With the recent trade and signing out of the way, we can get back to counting down to the 29 Most Important Braves During the Streak. Joe "The Hammer" Hamrahi will have the next review for you at the end of the weekend, and then we'll find out who number one will be. Up now is Greg Maddux.
He was already a dominant pitcher when he came to the Braves having just won a Cy Young award with the Cubs, but as if it were almost impossible to do so he continued to get better for the next several years winning three consecutive Cy Young awards as a Brave. In '94 and '95 he had possibly the two best seasons ever for a pitcher in Braves (not just Atlanta Braves) history. His ERA each of those years was 1.56 (in '94) and 1.63 (in '95) - better single season ERAs than any other Braves pitcher. He also holds four spots in the top ten in lowest single season WHIP for the Braves, including '95 which was the fifth-lowest WHIP total for any pitcher in baseball history.
Only three times in his eleven seasons as a Brave did Mad Dog's ERA ever go above 3.00. And while he only won 20 games once as a Brave, he won 19 games four times and never won fewer than 15 games (a streak he kept up for an amazing 17 consecutive seasons). Greg Maddux also has the best winning percentage in Braves franchise history. I could go on and on, but the point is that the seasons he spent in Atlanta and the impact they had on the team far outweighed those of Tom Glavine and just about everyone else (just about).

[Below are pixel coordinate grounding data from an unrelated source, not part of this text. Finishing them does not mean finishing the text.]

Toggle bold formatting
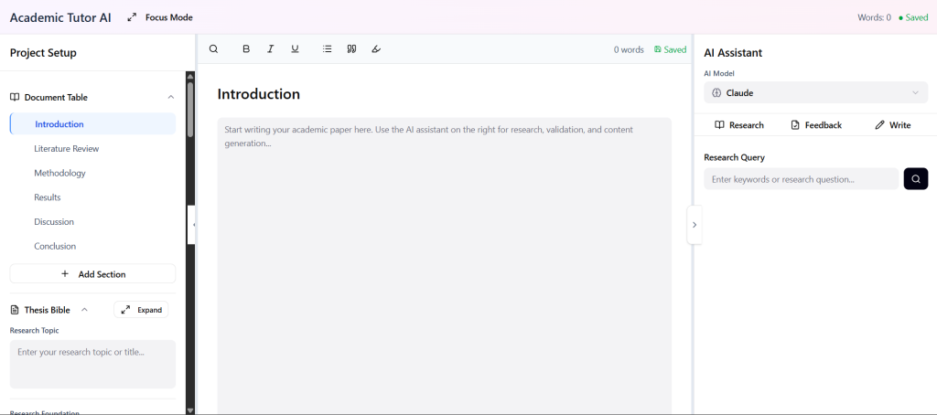This screenshot has width=937, height=415. click(x=246, y=49)
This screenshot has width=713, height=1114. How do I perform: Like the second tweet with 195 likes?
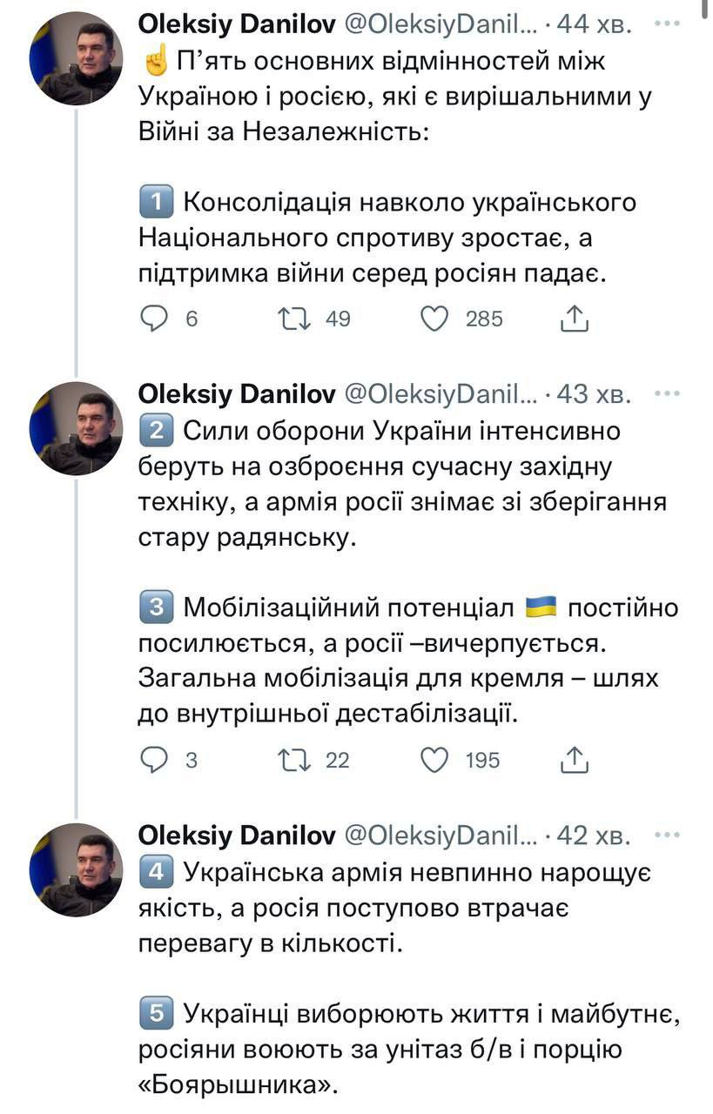(x=434, y=761)
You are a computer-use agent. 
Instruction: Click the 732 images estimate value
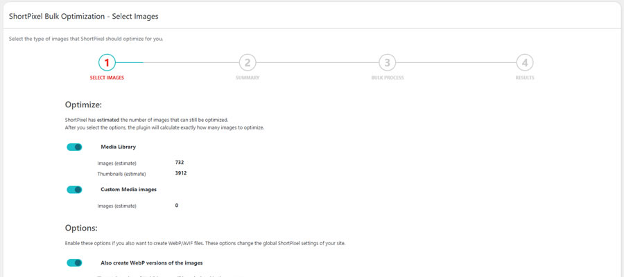coord(180,162)
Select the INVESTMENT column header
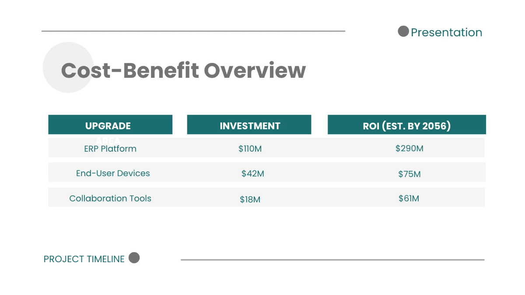This screenshot has width=525, height=295. [250, 126]
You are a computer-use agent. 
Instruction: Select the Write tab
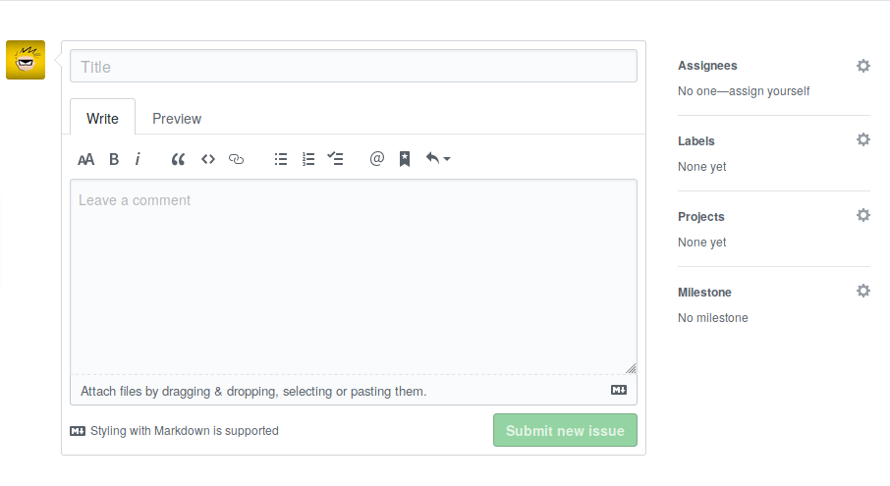pos(102,119)
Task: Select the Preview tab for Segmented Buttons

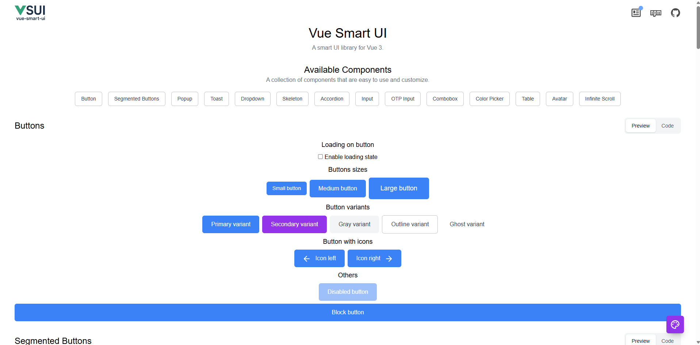Action: [x=640, y=341]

He was often called the professor and indeed helped many young Braves pitchers mature into great Major League pitchers. He could often be seen with his arm around other pitchers counseling them on the finer arts of how to deceive batters.
There are several other descriptions of Maddux that stick in my memory, descriptions repeated by announcers that were originally said by opposing managers. The first was that Maddux "under whelms" his opponents. He wasn't the power strikeout pitcher that most dominant pitchers were, but he was nonetheless overpowering - overpowering in how he out-thought his opponents in the batter's box. The other tidbit I remember was that Greg Maddux beats you "without ever breaking a sweat" - I always got a chuckle at that one.

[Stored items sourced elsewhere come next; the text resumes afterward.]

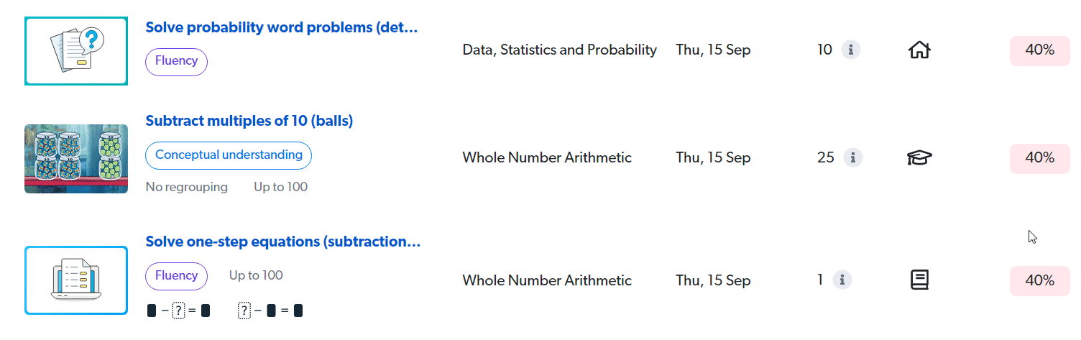
Task: Click the 40% score for one-step equations
Action: 1039,280
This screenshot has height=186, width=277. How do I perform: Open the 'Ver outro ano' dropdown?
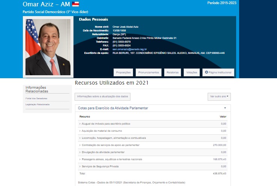(x=219, y=97)
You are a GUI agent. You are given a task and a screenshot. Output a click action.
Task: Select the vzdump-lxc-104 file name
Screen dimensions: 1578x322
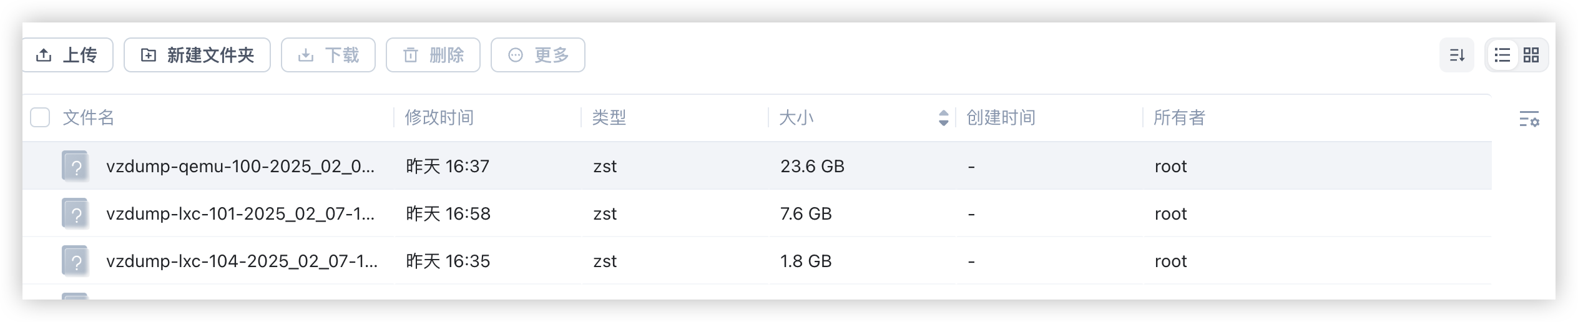[242, 261]
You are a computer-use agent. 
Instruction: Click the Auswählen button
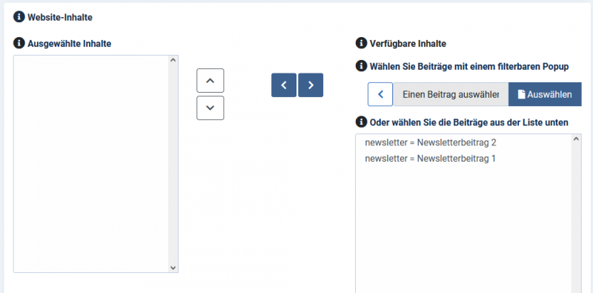[545, 94]
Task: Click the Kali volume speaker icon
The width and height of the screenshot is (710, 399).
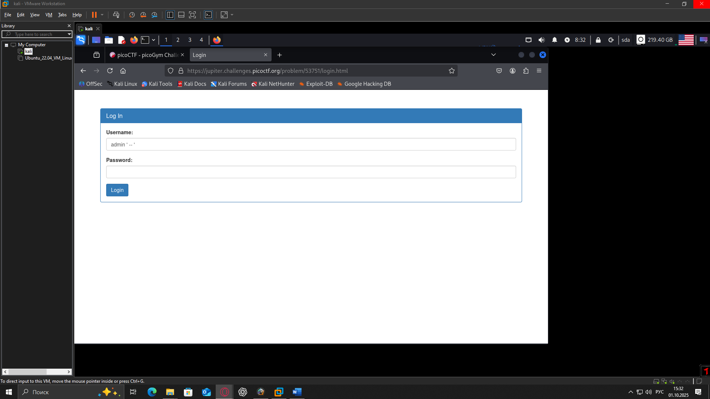Action: (x=542, y=40)
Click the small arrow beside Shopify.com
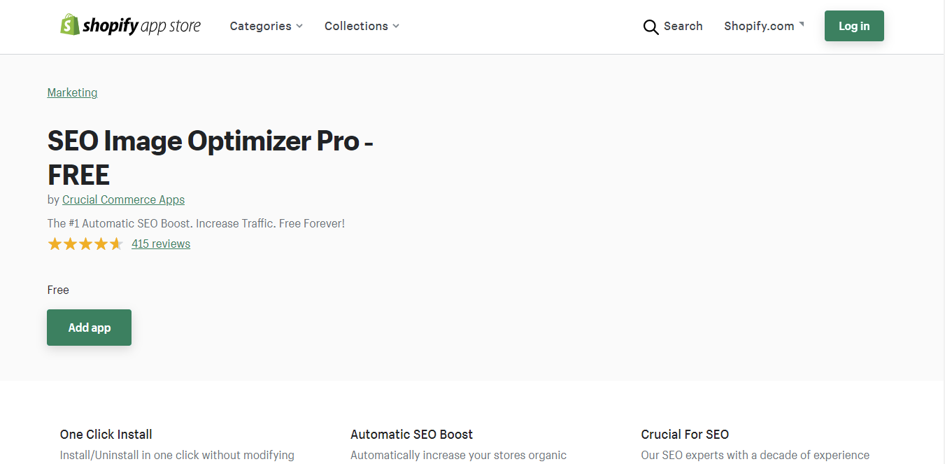This screenshot has width=945, height=464. tap(802, 24)
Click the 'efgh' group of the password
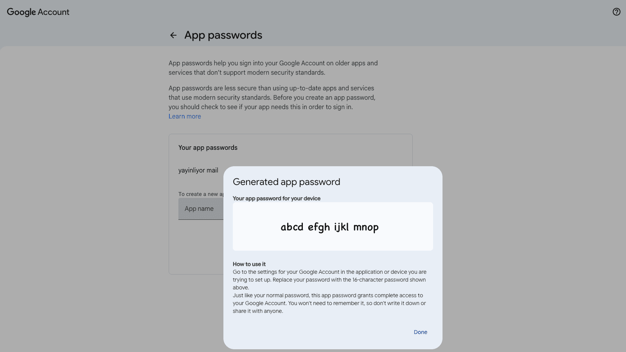The height and width of the screenshot is (352, 626). tap(318, 227)
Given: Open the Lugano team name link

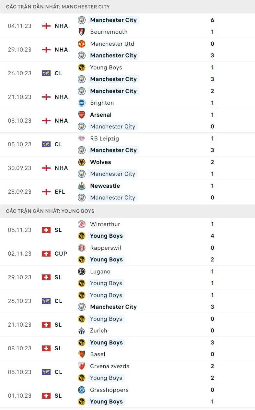Looking at the screenshot, I should [100, 271].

While he may have been underwhelming and not a prototypical athlete he was no slouch in the field. As a fielder of his position Maddux must be considered the greatest of his era - 16 Gold Gloves don't lie.
In the postseason Maddux was good, but not great - something that also keeps him at just number #3 on this list. With his mastery of the regular season many expected him to be equally as dominant in all facets of the postseason, but he simply wasn't the overpowering pitcher he was at times during the regular season - especially towards the end of his stay in Atlanta. He did win 11 games in the postseason as a Brave, but he also lost 13 - though many of those losses were in very close games.